“L’intervista in diretta con SkyTg24, prevista per le 20.30 di oggi da Genova, non si farà”. Lo scrive Beppe Grillo su Twitter. Sarebbe stata l’unica apparizione in tv in tutta la campagna elettorale del leader del Movimento 5 stelle. Anche se, in realtà, l’intervista non si sarebbe svolta negli studi di Sky, bensì in collegamento dal camper del comico ligure. Grillo aveva manifestato la sua volontà di partecipare, l’aveva detto via twitter il 13 febbraio e lo aveva annunciato anche in radio, ma già da ieri sera aveva cominciato a tentennare: secondo quanto riportato da Sky infatti “ieri sera ci è arrivata una comunicazione da parte dello staff del comico in cui si diceva che questo non è più il momento opportuno per fare un intervento televisivo”. E dalla piazza di Savona ha detto: “I politici vanno in tv, ma che cosa ci vanno a fare? Io ho rifiutato, e credo di aver fatto bene. Questi vanno e poi dicono tutto e il contrario di tutto. Sono dei ridicoli, devono andare a casa”.

Dopo il tweet con la disdetta che ha diviso il web, il leader M5S, che questa mattina era stato attaccato da Silvio Berlusconi, ha postato poi un nuovo messaggio sul social network in cui rimanda a un post del suo blog: “Ci sono due modi per fare campagna elettorale – si legge – Il primo serviti e riveriti nei salotti tv, magari con trasmissioni cucite addosso. Noi preferiamo il secondo: nelle piazze, tra la gente. Perché la politica é delle persone. Per questo il 24 e 25 febbraio Votate per Voi MoVimento 5 Stelle. Ci vediamo in Parlamento, sarà un piacere.”

Immediata la risposta di Sky. ”Beppe Grillo si è tirato indietro. Nonostante l’impegno preso e dopo aver annunciato in diverse occasioni, anche via twitter, il suo ritorno in tv per domenica 17 febbraio su SkyTg24, il leader del Movimento 5 Stelle fa sapere, senza alcun motivo evidente, che questa sera si sottrarrà all’intervista”. E’ quanto si legge in una nota diffusa dalla rete. “Il canale all news, diretto da Sarah Varetto – si legge ancora – sarà comunque oggi pomeriggio a Genova con Fabio Vitale, per invitare Beppe Grillo a mantenere il suo impegno e farsi intervistare, come da accordi”. E intanto, sempre su Twitter, l’account di Scelta civica scrive: “Beppe Grillo non più disponibile all’intervista a SkyTg24, il senatore Monti invece vuole il confronto. Questione di stile”. Anche Pier Luigi Bersani, dal palco di Piazza Duomo a Milano dove si sta svolgendo la manifestazione del Pd in sostegno del candidato alla regione Lombardia Umberto Ambrosoli, ha commentato la decisione del comico: “Grillo ha detto che in tv non va, perché là qualche domandina devono fartela..”. Per esempio, ha continuato il segretario, potrebbero chiedergli come fa “in piazza a Bologna a osare far cenno a Berlinguer e poi stringere le mani a Casa Pound a Roma”.
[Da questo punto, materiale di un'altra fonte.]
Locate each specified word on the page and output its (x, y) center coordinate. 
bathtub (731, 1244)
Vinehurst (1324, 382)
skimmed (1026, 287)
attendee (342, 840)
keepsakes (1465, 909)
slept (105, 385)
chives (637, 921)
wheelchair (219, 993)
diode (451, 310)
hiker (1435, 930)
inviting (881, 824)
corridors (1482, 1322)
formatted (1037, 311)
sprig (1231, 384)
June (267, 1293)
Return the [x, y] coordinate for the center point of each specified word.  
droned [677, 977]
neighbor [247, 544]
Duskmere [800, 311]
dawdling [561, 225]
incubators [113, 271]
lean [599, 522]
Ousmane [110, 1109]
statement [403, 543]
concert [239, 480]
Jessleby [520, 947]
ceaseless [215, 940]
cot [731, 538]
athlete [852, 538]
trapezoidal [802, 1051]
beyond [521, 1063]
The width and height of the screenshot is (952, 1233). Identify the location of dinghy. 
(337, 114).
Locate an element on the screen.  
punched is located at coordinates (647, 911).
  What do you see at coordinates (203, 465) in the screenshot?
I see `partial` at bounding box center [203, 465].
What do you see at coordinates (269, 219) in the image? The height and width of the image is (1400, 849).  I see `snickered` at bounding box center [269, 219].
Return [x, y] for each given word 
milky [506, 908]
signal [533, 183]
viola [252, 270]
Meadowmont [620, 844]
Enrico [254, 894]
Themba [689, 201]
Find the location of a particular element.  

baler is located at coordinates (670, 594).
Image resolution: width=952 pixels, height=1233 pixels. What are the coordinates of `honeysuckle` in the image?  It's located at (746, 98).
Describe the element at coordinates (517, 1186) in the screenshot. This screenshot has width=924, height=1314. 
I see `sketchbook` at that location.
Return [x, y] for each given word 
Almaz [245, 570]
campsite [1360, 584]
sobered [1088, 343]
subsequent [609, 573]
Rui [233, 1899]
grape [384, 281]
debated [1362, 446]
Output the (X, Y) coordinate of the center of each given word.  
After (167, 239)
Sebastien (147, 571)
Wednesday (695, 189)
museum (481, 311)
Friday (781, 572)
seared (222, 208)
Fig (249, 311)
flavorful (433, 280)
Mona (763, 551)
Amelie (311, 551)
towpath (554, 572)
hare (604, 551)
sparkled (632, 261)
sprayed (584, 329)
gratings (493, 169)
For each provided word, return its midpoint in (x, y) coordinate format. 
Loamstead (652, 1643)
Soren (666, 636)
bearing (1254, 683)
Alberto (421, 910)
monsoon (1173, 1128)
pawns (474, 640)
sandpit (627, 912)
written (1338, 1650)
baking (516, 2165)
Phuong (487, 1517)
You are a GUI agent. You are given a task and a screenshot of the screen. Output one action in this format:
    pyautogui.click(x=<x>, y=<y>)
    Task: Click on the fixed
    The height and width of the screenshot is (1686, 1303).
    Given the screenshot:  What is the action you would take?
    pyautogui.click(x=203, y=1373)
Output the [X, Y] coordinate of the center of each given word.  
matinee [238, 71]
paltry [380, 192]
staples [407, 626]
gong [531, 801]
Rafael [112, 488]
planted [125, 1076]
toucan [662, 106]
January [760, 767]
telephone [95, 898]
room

E nel frattempo il tg diretto dalla Varetto ha diffuso alcune delle domande che, attraverso il suo inviato Fabio Vitale, cercherà di rivolgere al comico. Tra queste, dove il Movimento 5 Stelle ha intenzione di trovare i soldi per l’abolizione di Imu, Irpef e Iva? Se dovessero vincere le elezioni, chi sarà il premier? Quali sono le sue posizioni su nozze e adozioni da parte di coppie gay? Come funziona il M5S e chi decide davvero? Che misure intende adottare per ridurre la disoccupazione giovanile?

Inoltre, sempre sul suo blog, il leader genovese ha pubblicato un post in cui definisce il Movimento 5 Stelle come “un movimento senza“. “Senza contributi pubblici. Senza sedi. Senza strutture. Senza giornali. Senza televisioni. Senza candidati pregiudicati. Senza candidati presenti in passato in Parlamento – si legge – Senza faccioni civetta presentati come capilista in tutta Italia. Senza compromessi. Senza inciuci. Senza leader. Senza politici di professione. Senza corrotti. Senza tangenti”. Per questo, secondo Grillo, M5S “vola in alto e sopra. E’ leggero, più leggero di una piuma. Imprendibile come l’aria. E arriverà in Parlamento“. E conclude: “Tutti a Roma in Piazza San Giovanni il 22 febbraio. Nulla sarà più come prima”.